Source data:
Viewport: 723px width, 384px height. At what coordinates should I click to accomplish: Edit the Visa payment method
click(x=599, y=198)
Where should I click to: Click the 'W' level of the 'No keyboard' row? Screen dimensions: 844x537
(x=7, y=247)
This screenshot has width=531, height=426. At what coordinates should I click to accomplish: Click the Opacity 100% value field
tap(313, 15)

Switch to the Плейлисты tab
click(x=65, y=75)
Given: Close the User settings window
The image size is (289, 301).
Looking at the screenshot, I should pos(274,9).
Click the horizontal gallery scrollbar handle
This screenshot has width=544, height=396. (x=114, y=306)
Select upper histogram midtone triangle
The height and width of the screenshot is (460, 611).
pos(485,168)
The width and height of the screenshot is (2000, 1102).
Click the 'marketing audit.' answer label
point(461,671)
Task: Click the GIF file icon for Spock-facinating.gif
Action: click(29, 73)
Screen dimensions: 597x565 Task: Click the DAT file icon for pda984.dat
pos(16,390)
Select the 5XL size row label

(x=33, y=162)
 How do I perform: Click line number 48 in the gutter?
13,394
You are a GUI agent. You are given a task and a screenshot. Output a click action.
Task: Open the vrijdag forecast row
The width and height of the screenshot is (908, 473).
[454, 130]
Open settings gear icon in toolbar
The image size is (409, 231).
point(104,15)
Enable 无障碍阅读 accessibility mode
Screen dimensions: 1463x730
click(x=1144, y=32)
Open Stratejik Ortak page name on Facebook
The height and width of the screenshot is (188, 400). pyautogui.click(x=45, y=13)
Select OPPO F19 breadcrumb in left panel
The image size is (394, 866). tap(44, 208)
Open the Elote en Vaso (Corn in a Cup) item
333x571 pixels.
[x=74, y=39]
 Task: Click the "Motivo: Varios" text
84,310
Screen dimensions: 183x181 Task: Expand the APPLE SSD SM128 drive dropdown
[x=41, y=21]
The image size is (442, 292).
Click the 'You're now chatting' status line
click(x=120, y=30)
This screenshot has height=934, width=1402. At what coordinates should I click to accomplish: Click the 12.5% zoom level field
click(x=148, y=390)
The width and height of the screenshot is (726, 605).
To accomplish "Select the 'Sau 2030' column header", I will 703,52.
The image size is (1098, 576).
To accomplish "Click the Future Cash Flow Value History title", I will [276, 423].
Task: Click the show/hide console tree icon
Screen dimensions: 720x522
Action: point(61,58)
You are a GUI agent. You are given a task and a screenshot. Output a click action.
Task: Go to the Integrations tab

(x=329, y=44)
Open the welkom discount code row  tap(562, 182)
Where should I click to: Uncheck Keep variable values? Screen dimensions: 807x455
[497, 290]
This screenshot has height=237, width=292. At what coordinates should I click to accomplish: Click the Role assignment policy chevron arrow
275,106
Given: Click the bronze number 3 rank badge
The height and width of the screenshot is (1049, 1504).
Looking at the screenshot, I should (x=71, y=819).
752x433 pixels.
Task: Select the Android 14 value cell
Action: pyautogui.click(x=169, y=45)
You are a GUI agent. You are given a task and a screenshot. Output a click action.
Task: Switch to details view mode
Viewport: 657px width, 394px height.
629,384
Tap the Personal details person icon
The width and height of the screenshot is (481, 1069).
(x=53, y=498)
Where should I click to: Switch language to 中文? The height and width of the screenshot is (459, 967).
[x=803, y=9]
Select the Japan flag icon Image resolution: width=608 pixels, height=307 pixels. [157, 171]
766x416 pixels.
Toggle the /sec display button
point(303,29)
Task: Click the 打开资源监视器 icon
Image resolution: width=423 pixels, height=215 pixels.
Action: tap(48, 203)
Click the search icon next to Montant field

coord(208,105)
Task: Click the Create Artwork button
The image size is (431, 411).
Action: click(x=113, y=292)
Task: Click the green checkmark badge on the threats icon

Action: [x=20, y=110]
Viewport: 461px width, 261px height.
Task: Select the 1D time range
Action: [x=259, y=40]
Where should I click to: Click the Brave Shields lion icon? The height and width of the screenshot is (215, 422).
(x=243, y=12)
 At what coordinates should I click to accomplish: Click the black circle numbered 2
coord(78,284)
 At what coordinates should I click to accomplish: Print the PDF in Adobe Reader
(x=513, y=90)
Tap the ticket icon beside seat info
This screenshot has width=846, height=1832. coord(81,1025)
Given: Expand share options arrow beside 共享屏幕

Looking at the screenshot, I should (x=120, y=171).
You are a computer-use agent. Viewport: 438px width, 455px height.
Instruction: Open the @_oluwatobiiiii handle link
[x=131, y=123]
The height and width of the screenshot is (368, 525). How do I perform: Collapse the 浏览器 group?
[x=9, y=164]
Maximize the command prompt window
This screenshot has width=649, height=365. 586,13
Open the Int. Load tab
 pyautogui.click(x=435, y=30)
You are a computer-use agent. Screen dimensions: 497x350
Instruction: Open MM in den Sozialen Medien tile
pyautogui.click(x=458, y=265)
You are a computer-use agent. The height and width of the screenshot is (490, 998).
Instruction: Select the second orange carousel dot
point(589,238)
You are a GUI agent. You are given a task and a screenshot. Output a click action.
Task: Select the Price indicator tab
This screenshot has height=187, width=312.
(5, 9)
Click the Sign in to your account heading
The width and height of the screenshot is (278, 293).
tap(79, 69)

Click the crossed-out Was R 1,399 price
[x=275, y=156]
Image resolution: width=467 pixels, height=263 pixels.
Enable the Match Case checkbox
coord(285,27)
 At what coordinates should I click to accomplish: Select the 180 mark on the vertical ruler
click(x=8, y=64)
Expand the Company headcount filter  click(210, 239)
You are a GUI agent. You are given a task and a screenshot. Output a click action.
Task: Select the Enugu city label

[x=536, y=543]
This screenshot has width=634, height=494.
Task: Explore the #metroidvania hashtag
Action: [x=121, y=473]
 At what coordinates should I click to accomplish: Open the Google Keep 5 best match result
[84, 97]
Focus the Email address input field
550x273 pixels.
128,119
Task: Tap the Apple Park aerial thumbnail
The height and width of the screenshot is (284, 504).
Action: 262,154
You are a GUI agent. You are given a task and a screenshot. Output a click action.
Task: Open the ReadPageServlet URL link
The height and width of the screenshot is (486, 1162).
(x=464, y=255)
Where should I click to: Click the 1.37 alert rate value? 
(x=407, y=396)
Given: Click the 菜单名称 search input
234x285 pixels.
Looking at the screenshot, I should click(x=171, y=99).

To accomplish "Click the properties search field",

**Task details:**
Please set down all the data word for word.

**Solved exercise:**
Viewport: 723px width, 384px height. At what coordinates should I click to accomplish: Edit the Visa payment method
click(x=599, y=198)
Where should I click to: Click the 'W' level of the 'No keyboard' row? Screen dimensions: 844x537
(x=7, y=247)
This screenshot has width=531, height=426. At what coordinates should I click to accomplish: Click the Opacity 100% value field
tap(313, 15)

Switch to the Плейлисты tab
click(x=65, y=75)
Given: Close the User settings window
The image size is (289, 301).
Looking at the screenshot, I should pos(274,9).
Click the horizontal gallery scrollbar handle
This screenshot has width=544, height=396. (x=114, y=306)
Select upper histogram midtone triangle
The height and width of the screenshot is (460, 611).
pos(485,168)
The width and height of the screenshot is (2000, 1102).
Click the 'marketing audit.' answer label
point(461,671)
Task: Click the GIF file icon for Spock-facinating.gif
Action: click(29, 73)
Screen dimensions: 597x565 Task: Click the DAT file icon for pda984.dat
pos(16,390)
Select the 5XL size row label

(x=33, y=162)
 How do I perform: Click line number 48 in the gutter?
13,394
You are a GUI agent. You are given a task and a screenshot. Output a click action.
Task: Open the vrijdag forecast row
The width and height of the screenshot is (908, 473).
[454, 130]
Open settings gear icon in toolbar
The image size is (409, 231).
point(104,15)
Enable 无障碍阅读 accessibility mode
Screen dimensions: 1463x730
click(x=1144, y=32)
Open Stratejik Ortak page name on Facebook
The height and width of the screenshot is (188, 400). pyautogui.click(x=45, y=13)
Select OPPO F19 breadcrumb in left panel
The image size is (394, 866). tap(44, 208)
Open the Elote en Vaso (Corn in a Cup) item
333x571 pixels.
[x=74, y=39]
 Task: Click the "Motivo: Varios" text
84,310
Screen dimensions: 183x181 Task: Expand the APPLE SSD SM128 drive dropdown
[x=41, y=21]
The image size is (442, 292).
Click the 'You're now chatting' status line
click(x=120, y=30)
This screenshot has height=934, width=1402. At what coordinates should I click to accomplish: Click the 12.5% zoom level field
click(x=148, y=390)
The width and height of the screenshot is (726, 605).
To accomplish "Select the 'Sau 2030' column header", I will 703,52.
The image size is (1098, 576).
To accomplish "Click the Future Cash Flow Value History title", I will [276, 423].
Task: Click the show/hide console tree icon
Screen dimensions: 720x522
Action: point(61,58)
You are a GUI agent. You are given a task and a screenshot. Output a click action.
Task: Go to the Integrations tab

(x=329, y=44)
Open the welkom discount code row  tap(562, 182)
Where should I click to: Uncheck Keep variable values? Screen dimensions: 807x455
[497, 290]
This screenshot has height=237, width=292. At what coordinates should I click to accomplish: Click the Role assignment policy chevron arrow
275,106
Given: Click the bronze number 3 rank badge
The height and width of the screenshot is (1049, 1504).
Looking at the screenshot, I should (x=71, y=819).
752x433 pixels.
Task: Select the Android 14 value cell
Action: pyautogui.click(x=169, y=45)
You are a GUI agent. You are given a task and a screenshot. Output a click action.
Task: Switch to details view mode
Viewport: 657px width, 394px height.
629,384
Tap the Personal details person icon
The width and height of the screenshot is (481, 1069).
(x=53, y=498)
Where should I click to: Switch language to 中文? The height and width of the screenshot is (459, 967).
[x=803, y=9]
Select the Japan flag icon Image resolution: width=608 pixels, height=307 pixels. [157, 171]
766x416 pixels.
Toggle the /sec display button
point(303,29)
Task: Click the 打开资源监视器 icon
Image resolution: width=423 pixels, height=215 pixels.
Action: tap(48, 203)
Click the search icon next to Montant field

coord(208,105)
Task: Click the Create Artwork button
The image size is (431, 411).
Action: click(x=113, y=292)
Task: Click the green checkmark badge on the threats icon

Action: [x=20, y=110]
Viewport: 461px width, 261px height.
Task: Select the 1D time range
Action: [x=259, y=40]
Where should I click to: Click the Brave Shields lion icon? The height and width of the screenshot is (215, 422).
(x=243, y=12)
 At what coordinates should I click to accomplish: Click the black circle numbered 2
coord(78,284)
 At what coordinates should I click to accomplish: Print the PDF in Adobe Reader
(x=513, y=90)
Tap the ticket icon beside seat info
This screenshot has width=846, height=1832. coord(81,1025)
Given: Expand share options arrow beside 共享屏幕

Looking at the screenshot, I should (x=120, y=171).
You are a computer-use agent. Viewport: 438px width, 455px height.
Instruction: Open the @_oluwatobiiiii handle link
[x=131, y=123]
The height and width of the screenshot is (368, 525). How do I perform: Collapse the 浏览器 group?
[x=9, y=164]
Maximize the command prompt window
This screenshot has width=649, height=365. 586,13
Open the Int. Load tab
 pyautogui.click(x=435, y=30)
You are a computer-use agent. Screen dimensions: 497x350
Instruction: Open MM in den Sozialen Medien tile
pyautogui.click(x=458, y=265)
You are a computer-use agent. The height and width of the screenshot is (490, 998).
Instruction: Select the second orange carousel dot
point(589,238)
You are a GUI agent. You are given a task and a screenshot. Output a click action.
Task: Select the Price indicator tab
This screenshot has height=187, width=312.
(5, 9)
Click the Sign in to your account heading
The width and height of the screenshot is (278, 293).
tap(79, 69)

Click the crossed-out Was R 1,399 price
[x=275, y=156]
Image resolution: width=467 pixels, height=263 pixels.
Enable the Match Case checkbox
coord(285,27)
 At what coordinates should I click to accomplish: Select the 180 mark on the vertical ruler
click(x=8, y=64)
Expand the Company headcount filter  click(210, 239)
You are a GUI agent. You are given a task and a screenshot. Output a click action.
Task: Select the Enugu city label

[x=536, y=543]
This screenshot has width=634, height=494.
Task: Explore the #metroidvania hashtag
Action: [x=121, y=473]
 At what coordinates should I click to accomplish: Open the Google Keep 5 best match result
[84, 97]
Focus the Email address input field
550x273 pixels.
128,119
Task: Tap the Apple Park aerial thumbnail
The height and width of the screenshot is (284, 504).
Action: 262,154
You are a GUI agent. You are given a task and a screenshot. Output a click action.
Task: Open the ReadPageServlet URL link
The height and width of the screenshot is (486, 1162).
(x=464, y=255)
Where should I click to: Click the 1.37 alert rate value? 
(x=407, y=396)
Given: Click the 菜单名称 search input
234x285 pixels.
Looking at the screenshot, I should click(x=171, y=99).

To accomplish "Click the properties search field",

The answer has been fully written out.